1. Be blinded by the White
The beautiful Heydar Aliyev Centre designed by Zaha Hadid and finished in 2012 is unmissable. Take your time and walk right around it to fully appreciate the effort required to build it. The exhibitions inside are expensive and very hit and miss in quality, while walking around outside is free and much more enjoyable.
2. Take a trip back in time
Visit the old city, still enclosed by a wall, and see what Baku used to be like. Wander around the Maiden's Tower, a fortified 12th century structure, and then just walk through the old cobbled streets and narrow lanes. Stop for a drink at a small bar and you feel you could be in an ancient European town, that is until you look up and see the towering skyscrapers.
3. Have a smoke
Pop into a Chaixana, or tea house, for a great cup of Azeri tea and a smoke of the Hookah pipe. The flavours are usually apple or cherry, and although it is far from healthy habit I found it incredibly relaxing. The best Chaixana are around the Baku University in Nizami.
4. Watch the Mud Volcanoes erupt
Take a trip south to the lunar landscape around Gobustan and watch the unique mud volcanoes belch mud and gas. Not promoted as a tourist destination, and unknown to most locals, you will need a taxi to visit. For more information on the Mud Volcanoes, and how to get there, read this.
5. Walk through a Paleolithic Art gallery.
10 km from the Mud Volcanoes are the Gobustan Petroglyphs, art works engraved on the walls of caves and rocks from 40,000 years ago.

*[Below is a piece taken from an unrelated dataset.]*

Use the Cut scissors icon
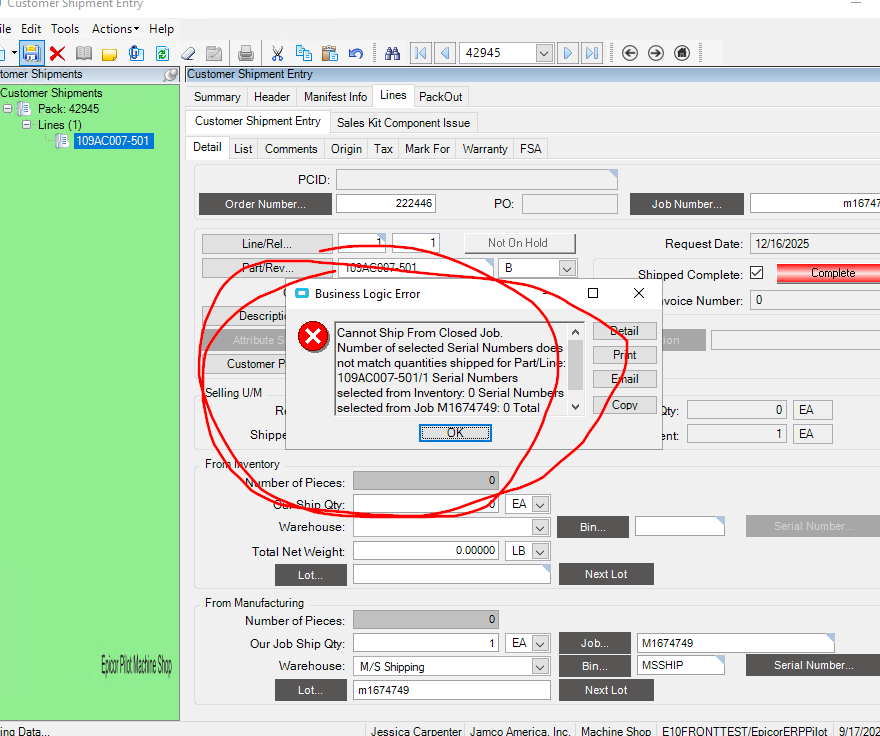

This was a major prehistoric site of human habitation, and after a hard days hunting and cooking, our ancestors produced some impressive engravings of both themselves and the animals they killed. For more information on the Petroglyphs, and how to get there, read this.
6. Borrow a book
Baku has one of the worlds most innovative ways to share books. In prominent places are large glass cabinets containing books to be borrowed or swapped. The fact that these would last only 15 minutes in most other cities, before being emptied or vandalised, says a lot about both the behaviour and culture of the Azerbaijan people.
7. Ride the Funicular railway up to Martyrs Lane
Just behind the Carpet Museum on the Baku Boulevard (Note: The Carpet Museum may well make your top 10 if you love carpets. I don't, so it isn't here!) is the Funicular railway to the cemetery of Martyrs Lane. A bargain in expensive Baku, I was trying to give my fare to someone for quite a while until it was explained to me that it was free. The cemetery on top is a somber memorial to independence protesters killed by Soviet troops in 1990, and to the more recent deaths in the ongoing war with Armenia over the disputed territory of Nagornao-Karabakh. There are also great views over the city and out to the oil rigs on the Caspian Sea.

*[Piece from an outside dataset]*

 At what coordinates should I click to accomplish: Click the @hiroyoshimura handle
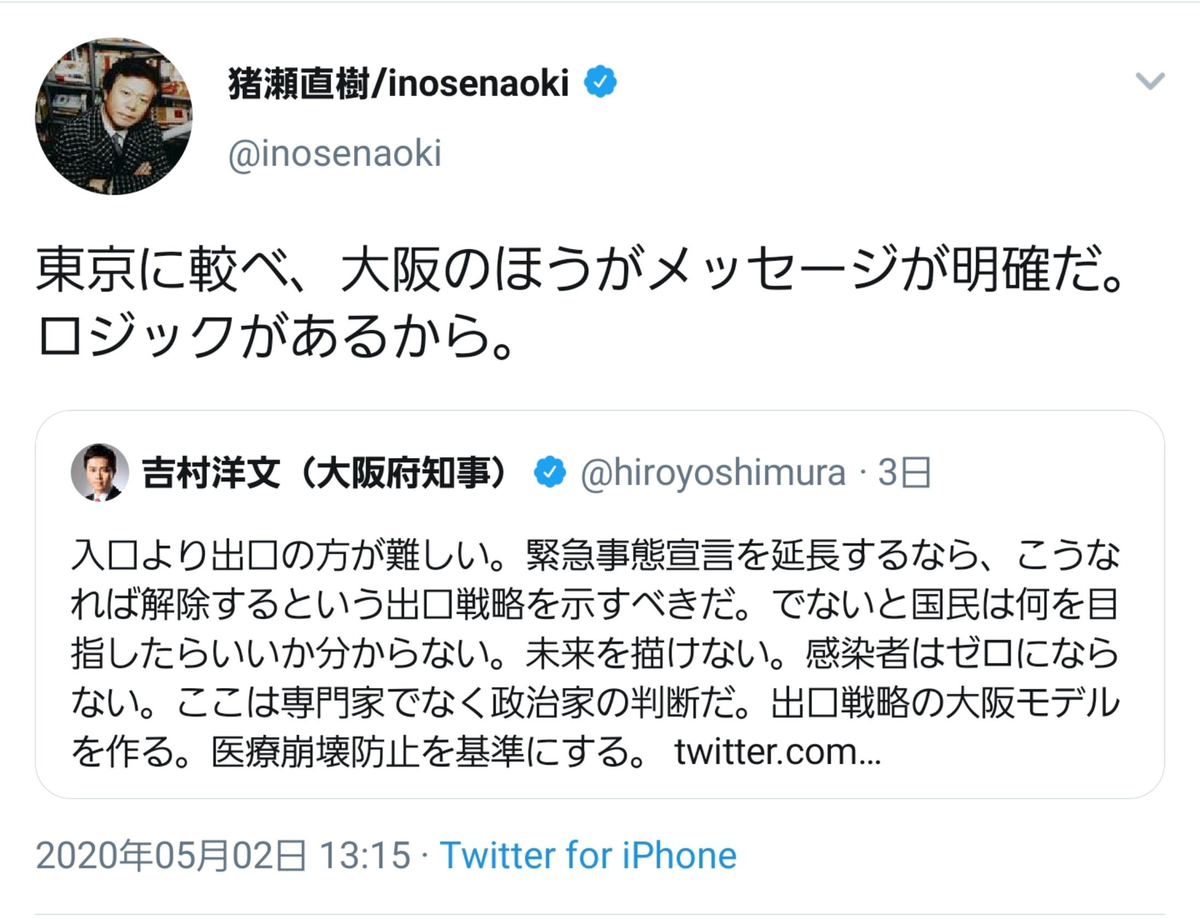point(713,472)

8. Warm up at the Fire Mountain.
At Yanar Dag, approx 25 km outside the city is a perpetually burning fire. The oil rich country actually leaks hydrocarbons. While travelling to the Mud Volcanoes we got stuck on a dirt road, by the time we freed the car, oil was seeping through the ground to fill the ruts made by the wheels. Here at the Fire Mountain (actually more of a small hill) gas had been ignited and been burning for centuries. Go at night to see it at its best. For more information on Yanar Dag, and how to get there, read this.
9. Relax with a cold beer
After all that walking, and you do a lot of walking in Baku, head towards Nizami and some of the best pubs in Baku. If you avoid the Irish and other theme pubs, it benefits both your wallet and taste buds, head down into one of the many cellars serving Xirdalan Beer, the local brew, usually for a about 1 AZN (approx US$1) per pint. The beer is so tasty you might find it hard to stop at one.
10. Watch the Flames at night
This is not about returning to Yanar Dag at night, but heading to the waterfront and looking back at the city. Along with the Heydar Aliyev centre, the Flame Towers are one of the modern architectural wonders of Baku. In the day time they look like boring office blocks, but at night they display elaborate coloured graphics. A great way to finish your day in Baku.